Source excerpt ▸
RFR 8209138: Symbol constructor uses u1 as the element type of its name argument

Harold David Seigel harold.seigel at oracle.com
Mon Oct 1 20:23:55 UTC 2018


Hi Coleen,

Please review this updated webrev:

    http://cr.openjdk.java.net/~hseigel/bug_8209138.3/webrev/index.html

It uses u1 for Symbol instead of char.  I also added a "char char_at(int 
index)" function to class Symbol.  It's for callers that want a char 
from a Symbol instead of a u1.

Thanks! Harold


On 9/27/2018 10:03 AM, coleen.phillimore at oracle.com wrote:
>
> Hi Harold,  I think we've decided to make u1 the type we carry around 
> in Symbol instead of char, since that's more accurate to represent 
> utf8.  Since the goal is to make the types consistent, can you try to 
> change it all to u1 instead.  Keeping the name get_byte() and see how 
> bad the casting situation is?
> thank you!
> Coleen
>
>
> On 9/27/18 9:17 AM, Harold David Seigel wrote:
>> Hi David,
>>
>> Please review this updated webrev:
>>
>> http://cr.openjdk.java.net/~hseigel/bug_8209138.2/webrev/index.html
>>
>> It contains additional changes to use char for class Symbol.
>>
>> Hopefully, your concerns w.r.t. signed and unsigned types were 
>> resolved by our offline discussions.
>>
>> Thanks, Harold
>>
>>
>> On 8/21/2018 2:24 AM, David Holmes wrote:
>>> On 21/08/2018 3:19 PM, Kim Barrett wrote:
>>>>> On Aug 20, 2018, at 8:53 PM, David Holmes 
>>>>> <david.holmes at oracle.com> wrote:
>>>>>
>>>>> Hi Harold,
>>>>>
>>>>> On 21/08/2018 12:43 AM, Harold David Seigel wrote:
>>>>>> Hi,
>>>>>> Please review this change for bug JDK-8209138.  The fix changes 
>>>>>> class Symbol in symbol.hpp to use type char instead of types u1 
>>>>>> and jbyte and renames relevant functions by replacing 'byte' with 
>>>>>> 'char'.  For example, 'Symbol::byte_at_put()' is now 
>>>>>> 'Symbol::char_at_put()'.
>>>>>
>>>>> It's not clear to me exactly what all these things should be. In a 
>>>>> lot of places we seem to be dealing with UTF8 character 
>>>>> representations, which to me should be u1 (afterall that is how 
>>>>> they are specified in the classfile format!) which is just an 
>>>>> unsigned "byte". But char is signed (in our build).
>>>>
>>>> Not sure what’s meant by “in our build” but char is unsigned when 
>>>> building HotSpot for aarch64 / arm.  See, for example, JDK-8209586.

Given records ▸
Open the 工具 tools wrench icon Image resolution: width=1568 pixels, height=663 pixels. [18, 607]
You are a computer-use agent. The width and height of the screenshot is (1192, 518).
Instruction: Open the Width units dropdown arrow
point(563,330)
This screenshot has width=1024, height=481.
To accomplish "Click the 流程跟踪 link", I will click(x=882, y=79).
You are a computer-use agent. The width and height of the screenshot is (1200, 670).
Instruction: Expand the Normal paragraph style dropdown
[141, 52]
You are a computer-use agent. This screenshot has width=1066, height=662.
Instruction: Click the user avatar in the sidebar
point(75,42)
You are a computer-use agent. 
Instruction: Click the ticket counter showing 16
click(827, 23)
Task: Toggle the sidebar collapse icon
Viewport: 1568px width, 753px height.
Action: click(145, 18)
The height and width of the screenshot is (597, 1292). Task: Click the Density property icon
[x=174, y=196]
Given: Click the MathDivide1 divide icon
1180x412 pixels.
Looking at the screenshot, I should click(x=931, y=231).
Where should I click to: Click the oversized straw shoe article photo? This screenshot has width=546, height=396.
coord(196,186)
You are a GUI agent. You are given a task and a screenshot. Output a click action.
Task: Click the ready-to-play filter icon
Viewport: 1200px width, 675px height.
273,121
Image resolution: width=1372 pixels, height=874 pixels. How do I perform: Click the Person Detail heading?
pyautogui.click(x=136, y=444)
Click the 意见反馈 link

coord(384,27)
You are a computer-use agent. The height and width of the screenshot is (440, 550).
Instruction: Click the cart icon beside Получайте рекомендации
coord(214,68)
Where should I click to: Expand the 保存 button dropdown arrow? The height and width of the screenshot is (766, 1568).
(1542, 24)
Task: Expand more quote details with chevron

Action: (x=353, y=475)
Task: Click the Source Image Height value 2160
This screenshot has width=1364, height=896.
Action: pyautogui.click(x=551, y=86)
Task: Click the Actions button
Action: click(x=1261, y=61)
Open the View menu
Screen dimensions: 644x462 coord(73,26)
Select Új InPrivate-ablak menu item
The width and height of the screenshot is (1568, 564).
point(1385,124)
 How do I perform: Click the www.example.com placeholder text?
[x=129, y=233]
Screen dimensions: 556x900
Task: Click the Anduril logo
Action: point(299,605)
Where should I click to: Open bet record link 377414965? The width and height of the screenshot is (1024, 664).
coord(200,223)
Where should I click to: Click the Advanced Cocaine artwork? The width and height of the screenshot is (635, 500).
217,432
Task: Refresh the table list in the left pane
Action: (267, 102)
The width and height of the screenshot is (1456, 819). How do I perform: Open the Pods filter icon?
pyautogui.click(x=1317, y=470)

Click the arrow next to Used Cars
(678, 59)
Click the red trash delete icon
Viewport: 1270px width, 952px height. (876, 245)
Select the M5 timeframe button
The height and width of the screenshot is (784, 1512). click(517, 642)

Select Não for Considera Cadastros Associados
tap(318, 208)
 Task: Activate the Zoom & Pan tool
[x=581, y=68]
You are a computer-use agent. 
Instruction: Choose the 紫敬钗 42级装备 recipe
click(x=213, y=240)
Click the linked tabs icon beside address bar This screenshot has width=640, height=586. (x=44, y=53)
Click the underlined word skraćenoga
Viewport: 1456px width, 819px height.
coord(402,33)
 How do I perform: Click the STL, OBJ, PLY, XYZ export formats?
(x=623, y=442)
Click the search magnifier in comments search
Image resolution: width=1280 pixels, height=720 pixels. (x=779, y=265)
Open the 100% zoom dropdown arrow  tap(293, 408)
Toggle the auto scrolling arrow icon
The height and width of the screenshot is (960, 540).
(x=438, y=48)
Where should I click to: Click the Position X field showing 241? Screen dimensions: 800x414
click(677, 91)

Written problem A ▸
In the review thread about the Symbol constructor, what function did Harold add to class Symbol in the updated webrev?
Written problem B ▸
Set down the stretch of the review thread from "Harold David Seigel harold.seigel" through "instead of a u1.", copying it word for word.
Written problem C ▸
Resume the review thread about the Symbol constructor after its last sentence.

Task response A ▸
He added a "char char_at(int index)" function.

Task response B ▸
Harold David Seigel harold.seigel at oracle.com
Mon Oct 1 20:23:55 UTC 2018


Hi Coleen,

Please review this updated webrev:

    http://cr.openjdk.java.net/~hseigel/bug_8209138.3/webrev/index.html

It uses u1 for Symbol instead of char.  I also added a "char char_at(int 
index)" function to class Symbol.  It's for callers that want a char 
from a Symbol instead of a u1.

Task response C ▸
>>>
>>> Ah! We have always set -fsigned-char for the Oracle ARM and ARM64 
>>> builds (and previously PPC32), but now I see that, as you say, 
>>> Aarch64 does not set this (nor PPC64). Interesting and unfortunate. 
>>> I'm somewhat surprised that we haven't encountered more issues due 
>>> to this.
>>>
>>> In any case we are still converting from an unsigned type to a 
>>> signed type in many cases with this change.
>>>
>>> David
>>> -----
>>>
>>>>
>>>>> The current change just seems to push out the boundary where we 
>>>>> convert between things. For example ciSymbol now has a char 
>>>>> base()** but still has a byte_at() method - should that not know 
>>>>> be char_at() for consistency? Especially given byte_at() returns 
>>>>> get_symbol()->char-at()
>>>>>
>>>>> ** Granted the existing jbyte seems the wrong choice too.
>>>>>
>>>>> I think we have a lot of type confusion in our code, but it isn't 
>>>>> clear to me that this particular change is necessarily changing 
>>>>> things in the right direction.
>>>>>
>>>>> Cheers,
>>>>> David
>>>>>
>>>>>
>>>>>> Open Webrev: 
>>>>>> http://cr.openjdk.java.net/~hseigel/bug_8209138/webrev/index.html
>>>>>> JBS Bug: https://bugs.openjdk.java.net/browse/JDK-8209138
>>>>>> The change was tested by running Mach5 tiers 1 and 2 tests and 
>>>>>> builds on Linux-x64, Windows, and Mac OS X, running tiers 3-5 
>>>>>> tests on Linux-x64, and by running JCK-11 API, Lang and VM tests 
>>>>>> on Linux-x64.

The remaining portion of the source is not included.